TASK
Can you give back only the items from the line with "Where should I click to: Select" to the line with "click(12, 33)", swapping "width and height" for "dimensions" and leaving everything else unchanged?

MATERIAL PROVIDED
· · ·

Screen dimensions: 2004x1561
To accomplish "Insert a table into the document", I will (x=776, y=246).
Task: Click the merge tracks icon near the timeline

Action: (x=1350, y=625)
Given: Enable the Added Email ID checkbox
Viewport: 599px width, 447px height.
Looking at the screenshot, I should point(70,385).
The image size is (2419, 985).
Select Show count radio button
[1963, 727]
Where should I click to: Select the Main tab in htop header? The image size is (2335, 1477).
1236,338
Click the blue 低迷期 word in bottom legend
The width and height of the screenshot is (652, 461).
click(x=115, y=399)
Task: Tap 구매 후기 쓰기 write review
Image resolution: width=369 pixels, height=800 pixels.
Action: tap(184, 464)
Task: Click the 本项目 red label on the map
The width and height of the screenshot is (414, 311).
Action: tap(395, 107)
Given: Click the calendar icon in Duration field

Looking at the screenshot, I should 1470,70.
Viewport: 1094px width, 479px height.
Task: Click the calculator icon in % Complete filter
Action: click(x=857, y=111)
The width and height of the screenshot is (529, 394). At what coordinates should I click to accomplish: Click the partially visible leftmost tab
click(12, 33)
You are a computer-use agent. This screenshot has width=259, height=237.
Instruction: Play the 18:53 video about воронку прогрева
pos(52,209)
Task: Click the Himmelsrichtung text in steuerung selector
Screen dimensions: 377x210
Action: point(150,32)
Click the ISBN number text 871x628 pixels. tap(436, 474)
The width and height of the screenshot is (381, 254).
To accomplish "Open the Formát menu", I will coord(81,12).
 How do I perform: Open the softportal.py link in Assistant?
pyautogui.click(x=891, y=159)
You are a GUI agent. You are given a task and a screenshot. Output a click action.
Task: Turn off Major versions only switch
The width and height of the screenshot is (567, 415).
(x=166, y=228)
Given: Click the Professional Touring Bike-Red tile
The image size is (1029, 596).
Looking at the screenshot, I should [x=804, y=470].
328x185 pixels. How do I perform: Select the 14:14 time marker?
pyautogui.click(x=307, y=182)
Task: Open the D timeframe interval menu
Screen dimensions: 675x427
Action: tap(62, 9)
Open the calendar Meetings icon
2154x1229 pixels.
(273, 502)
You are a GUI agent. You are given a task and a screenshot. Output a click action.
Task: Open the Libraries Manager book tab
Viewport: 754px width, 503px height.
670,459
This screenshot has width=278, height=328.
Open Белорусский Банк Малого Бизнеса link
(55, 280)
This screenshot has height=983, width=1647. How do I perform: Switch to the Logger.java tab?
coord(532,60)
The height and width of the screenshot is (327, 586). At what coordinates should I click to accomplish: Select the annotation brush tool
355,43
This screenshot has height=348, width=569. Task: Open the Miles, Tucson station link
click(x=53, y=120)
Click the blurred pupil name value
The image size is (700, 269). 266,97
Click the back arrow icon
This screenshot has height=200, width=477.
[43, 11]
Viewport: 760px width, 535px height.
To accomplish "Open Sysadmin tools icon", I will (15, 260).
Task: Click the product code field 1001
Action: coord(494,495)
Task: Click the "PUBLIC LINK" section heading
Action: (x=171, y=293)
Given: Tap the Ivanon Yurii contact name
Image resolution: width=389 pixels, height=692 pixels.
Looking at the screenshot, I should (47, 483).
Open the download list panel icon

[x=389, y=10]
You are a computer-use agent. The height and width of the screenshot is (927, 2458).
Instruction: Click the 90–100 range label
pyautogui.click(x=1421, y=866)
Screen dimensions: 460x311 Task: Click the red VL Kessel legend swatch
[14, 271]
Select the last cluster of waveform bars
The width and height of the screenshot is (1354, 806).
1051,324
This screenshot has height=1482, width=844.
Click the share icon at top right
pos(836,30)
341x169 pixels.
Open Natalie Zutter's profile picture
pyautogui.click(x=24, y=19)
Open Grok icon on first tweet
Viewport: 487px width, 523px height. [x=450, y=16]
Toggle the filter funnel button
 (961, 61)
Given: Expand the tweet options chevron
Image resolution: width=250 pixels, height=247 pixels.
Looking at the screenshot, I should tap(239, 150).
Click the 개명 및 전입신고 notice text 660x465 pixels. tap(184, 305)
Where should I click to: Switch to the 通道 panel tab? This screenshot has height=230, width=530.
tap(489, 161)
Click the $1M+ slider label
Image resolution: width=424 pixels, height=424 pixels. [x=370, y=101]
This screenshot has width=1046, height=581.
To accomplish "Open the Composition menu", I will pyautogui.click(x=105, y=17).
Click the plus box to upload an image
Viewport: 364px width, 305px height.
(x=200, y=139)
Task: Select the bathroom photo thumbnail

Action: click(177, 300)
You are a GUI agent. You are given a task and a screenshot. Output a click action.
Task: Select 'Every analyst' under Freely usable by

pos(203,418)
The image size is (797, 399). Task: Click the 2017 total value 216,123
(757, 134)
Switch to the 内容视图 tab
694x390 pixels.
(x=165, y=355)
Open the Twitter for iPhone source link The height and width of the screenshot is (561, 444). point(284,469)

· · ·

RESPONSE TO THIS TASK
Where should I click to: Select the Main tab in htop header? The image size is (2335, 1477).
1236,338
Click the blue 低迷期 word in bottom legend
The dimensions of the screenshot is (652, 461).
click(x=115, y=399)
Task: Tap 구매 후기 쓰기 write review
Image resolution: width=369 pixels, height=800 pixels.
Action: tap(184, 464)
Task: Click the 本项目 red label on the map
The dimensions of the screenshot is (414, 311).
Action: tap(395, 107)
Given: Click the calendar icon in Duration field

Looking at the screenshot, I should 1470,70.
Viewport: 1094px width, 479px height.
Task: Click the calculator icon in % Complete filter
Action: click(x=857, y=111)
The dimensions of the screenshot is (529, 394). At what coordinates should I click to accomplish: Click the partially visible leftmost tab
click(12, 33)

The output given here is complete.